Anatomy of a For You feed request
In order to retrieve the content of the For You feed, a client app — web, iOS, or Android — performs a request to Medium’s GraphQL API layer. GraphQL then forwards that request to the rex (recommendations) service, implemented in Go, which computes the feed content (with the help of other downstream services) and returns it to GraphQL. GraphQL then forwards the response to the client app. This is summarized in the diagram below (downstream services called by the rex service aren’t represented as they don’t really matter here):
Requests to retrieve the For You feed are also paginated, as the feed can contain hundreds of stories. When requesting a page, the client app specifies the maximum number of stories to retrieve and, optionally, the cursor returned in response to the request for the previous page. This cursor is used by the rex service as a way to identify where the next page begins.
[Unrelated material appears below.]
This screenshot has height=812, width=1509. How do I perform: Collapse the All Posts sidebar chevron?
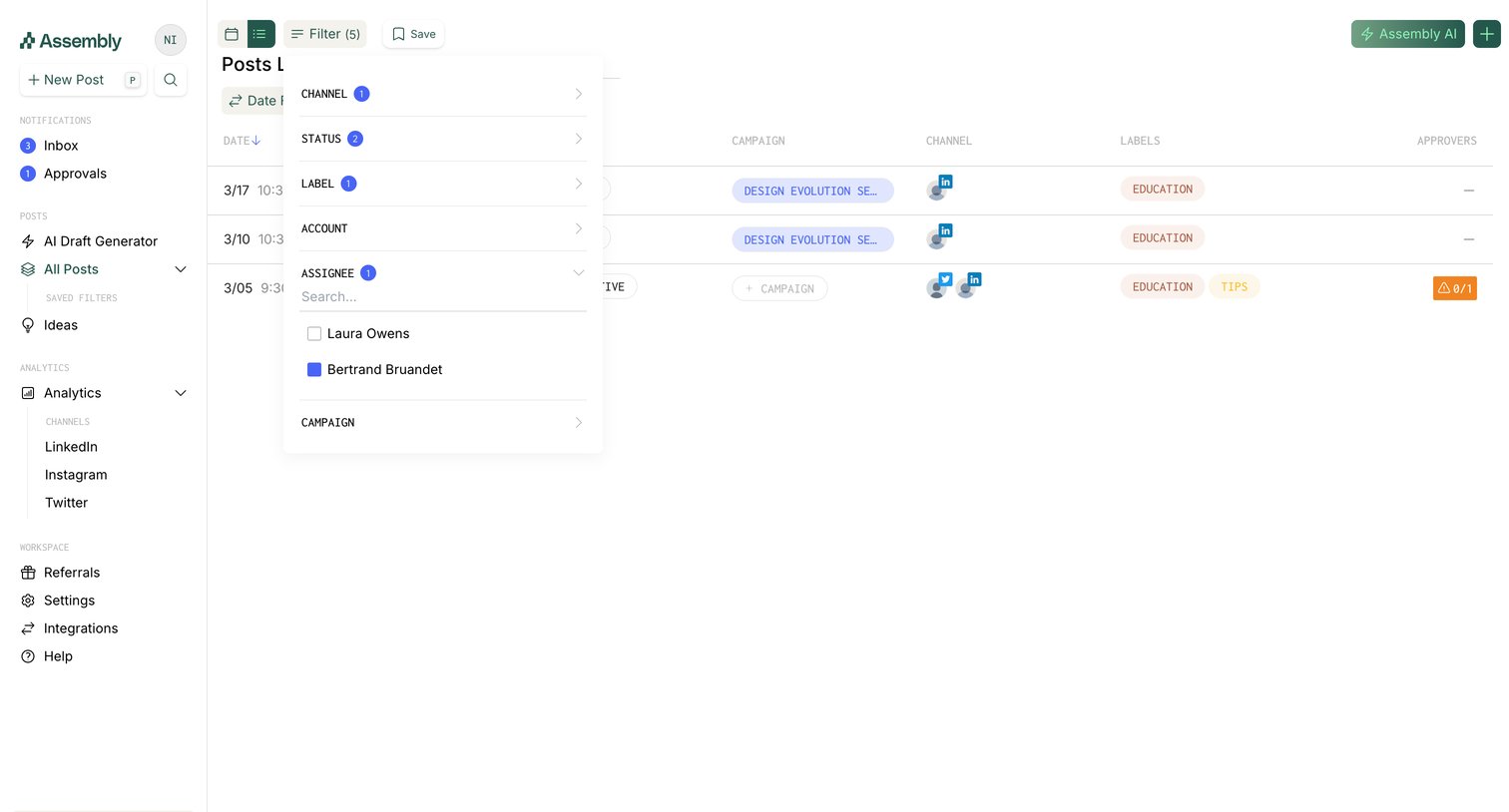coord(181,269)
So, conceptually, the request to retrieve the first page of the For You feed looks like this:
forYou({limit: 10}) {
# ...
}
In addition to a list of the items in the page, the response to this first request specifies the cursor for the second page:
{
items: [...]
nextPage: {cursor: "10"}
}
The next request to retrieve the second page then passes this cursor information, as follows:
forYou({limit: 10, cursor: "10"}) {
# ...
}
And the response to this second request specifies the cursor for the third page, and so on:
{
items: [...]
nextPage: {cursor: "20"}
}
Generating and caching For You feed instances
Conceptually, the endpoint handling For You feed requests in the rex service is implemented like this (using Go-like pseudo-code):
f := FetchFromRedis(ctx, userID)
if !f {
f := GenerateFeed(ctx, userID)
StoreInRedis(ctx, userID, feed)
}
return ExtractPage(f, paging)
When the For You feed is requested and no cached value is available, a new feed instance is generated by the rex service. By design, two generation operations for the same user will return two different feed instances; this ensures that you see different story recommendations when you open Medium and when you refresh the feed. Although these two feed instances will be different, they will usually contain at least some of the same stories (though in different positions in the feed).
Once a feed instance has been generated, it is then stored in a Redis cache owned by the rex service. At the time duplicate stories were reported, the key identifying the feed instance in the Redis cache was built using the following template: $userId:HOMEPAGE
(this has changed since then, see below). A cached feed instance also has an associated time-to-live (TTL) value of 30 min (this also has changed since then, see below); after this TTL has been reached, Redis automatically evicts the feed instance from the cache.
Now that we understand the machinery behind the For You feed, let’s dive into the changes we brought to fix the bug.
Change #1: Fix premature cancellation of cache store operations
At the time the bug was reported, the rex service (implemented in Go) was delegating the storage of newly generated feed instances in the Redis cache to background goroutines, without waiting for these goroutines to complete. Or, at least, that’s what we thought the rex service was doing… Even though the code was run in a background coroutine as expected, it was using the request context, a context associated with the upstream request. One of the defining characteristics of a request context is that it is canceled as soon as the request completes. This implies that the code storing feed instances in Redis would sometimes be canceled in a nondeterministic way, potentially before the Redis cache had been updated, as illustrated below:
This ended being one of the root causes of duplicate stories. See for instance the sequence of events represented below:
When a client requests the first page of the For You feed and no feed instance is available in the cache, the rex service, as described above, generates a new feed instance A, starts a background goroutine to store feed instance A in Redis, and returns the first page of feed instance A. If the request context is canceled before the background goroutine completes its work, feed instance A ends up not being stored in Redis. Later, when the client requests the second page of the For You feed, the rex service generates yet another new feed instance B (because there is no feed instance in the cache), then returns the second page of feed instance B. The client thus retrieves two pages from two distinct feed instances (A and B); as we’ve seen above, these two different feed instances might contain some of the same stories, though in different positions, which would sometimes result in the same story appearing in both pages.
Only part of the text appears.